Are you being lazy or running on empty?
“The bad news is time flies. The good news is you’re the pilot” – Michael Altshuler
Sometimes it can be hard to tell whether we’re being lazy and need to get into gear, or whether we’re truly running on empty. When you have a task you’re avoiding, and you find yourself yet again distracting yourself with easy work, social media, or staring out the window, take a moment to reflect. What is going on? Sometimes we are being lazy and avoiding the negative emotions associated with the task. Other times, though, we’re just running on empty.
Imagine a racecar that can usually get up to speed and race around the track with expert precision and efficiency. If the race car is now meandering around, swerving onto the grass, stopping at random points, or not getting over 25mph, you would need to run some diagnostics. Think of your brain as that race car. When you find yourself having trouble getting up to speed or staying on the track, here are some practical steps you can take.
“Lack of direction, not lack of time is the problem.” – Zig Ziglar
Run some diagnostics
Do a mental check in. Step back from what you’re doing and ask yourself honestly if you are not focusing on the task because you’re avoiding the negative emotions (boredom, frustration, self-doubt) associated with the task, or if, instead, you’re running on empty. When you’ve been working hard or exerting your willpower all day or all week, your willpower becomes depleted.

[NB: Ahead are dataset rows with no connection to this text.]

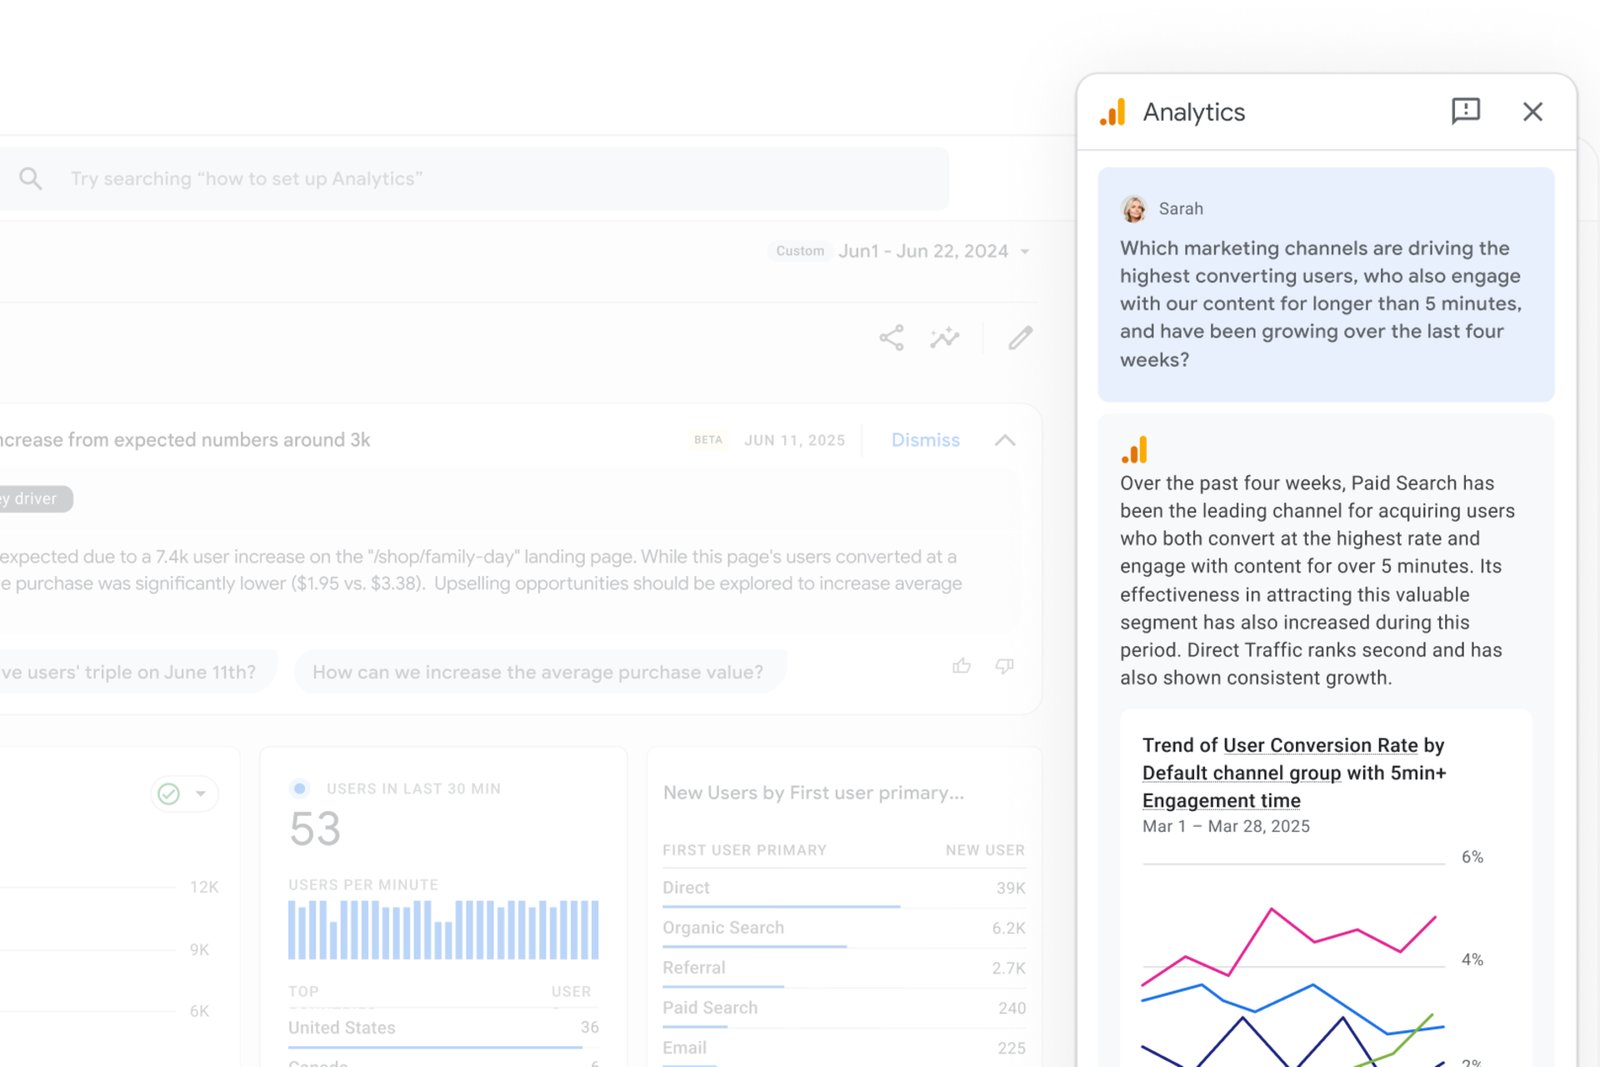Click the Default channel group link
The width and height of the screenshot is (1600, 1067).
(1241, 773)
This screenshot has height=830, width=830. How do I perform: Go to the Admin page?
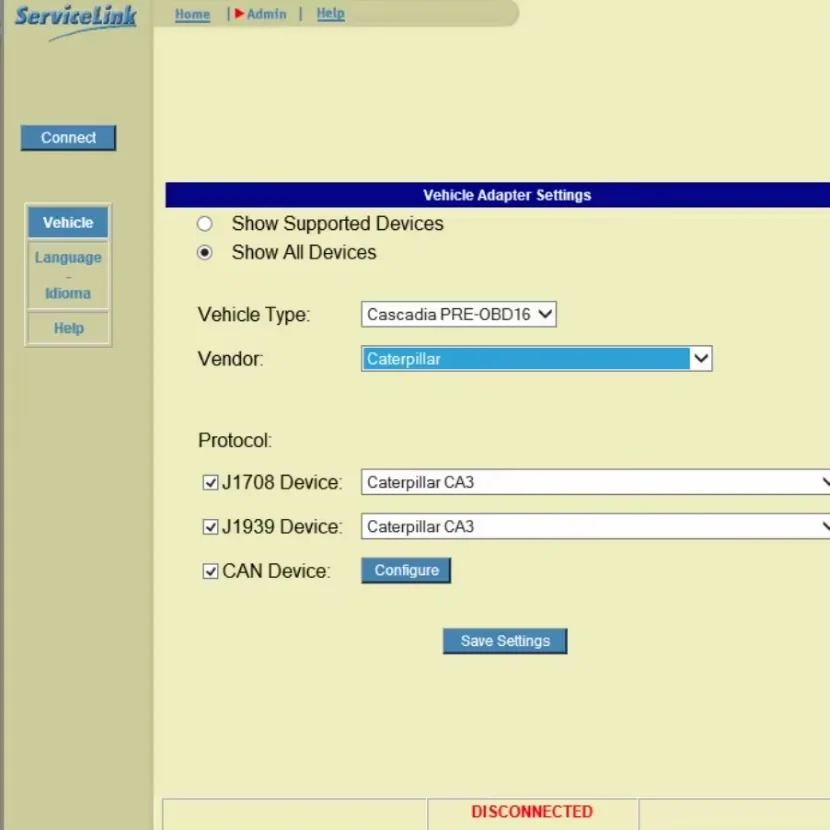click(266, 14)
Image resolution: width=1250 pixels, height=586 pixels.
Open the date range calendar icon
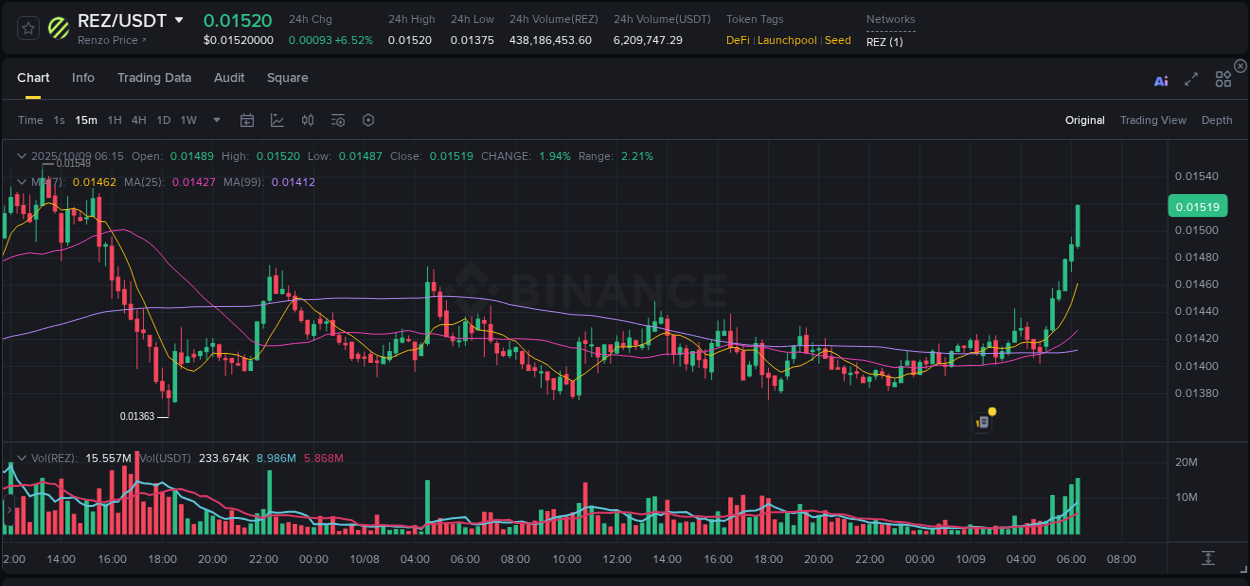tap(247, 120)
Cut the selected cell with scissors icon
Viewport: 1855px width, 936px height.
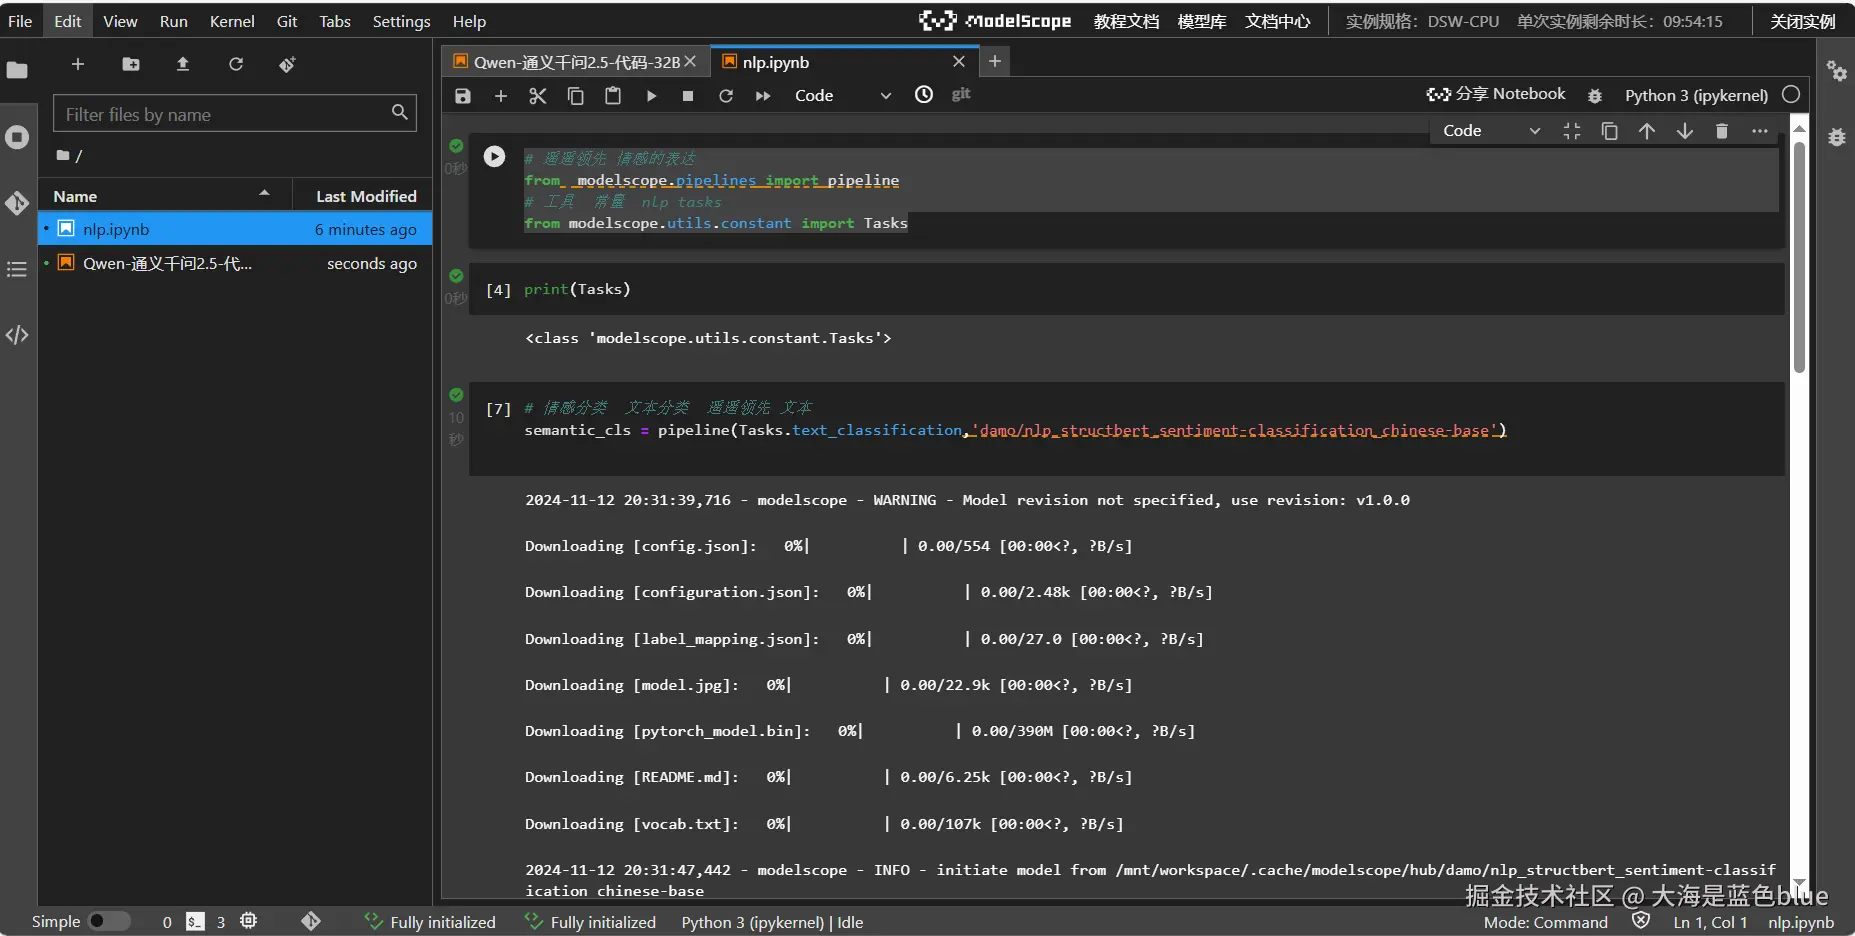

In the psychology literature, this state of running out of willpower is referred to as ego-depletion. The more you exert your willpower to do difficult or unwelcome tasks, the harder it becomes to exert more willpower, and the more acutely you feel temptations. For example, if you’ve been eating healthily all day, avoiding the donuts in the break room, the cookies in the pantry, and the pumpkin spice lattes at the coffee shop, then by the end of the day, you may have used up a lot of your willpower. You may then find yourself after having yogurt for breakfast and a salad for lunch, eating a whole gallon of ice cream, three brownies and half a bottle of wine for dinner. The reason it becomes harder to stick with your plans throughout the day is because of ego-depletion. By the end of the day you have less willpower left, and the temptation for ice-cream becomes even stronger.
So, check in with yourself. Are you being lazy and avoiding a task because it’s unpleasant (see the prior post on what to do if that’s the case)? Is your willpower depleted from doing difficult things all day? Are you running on an empty tank? Or is there something physical you need? As busy professionals, we often will push off physical needs to focus on the mental tasks at hand. I frequently skip meals, don’t have time to get water, or cut down on my sleep time. Then I find myself running up against a harsh physical reality that to function optimally, sometimes I just need to sleep, hydrate, or take some time to renew. If you are running on empty, then focus on renewal not just recreation or even rest. Sleep is a basic human necessity but sleep alone isn’t always enough to renew our focus. Instead, do things that make you feel mentally renewed and excited to re-focus on what you need to do.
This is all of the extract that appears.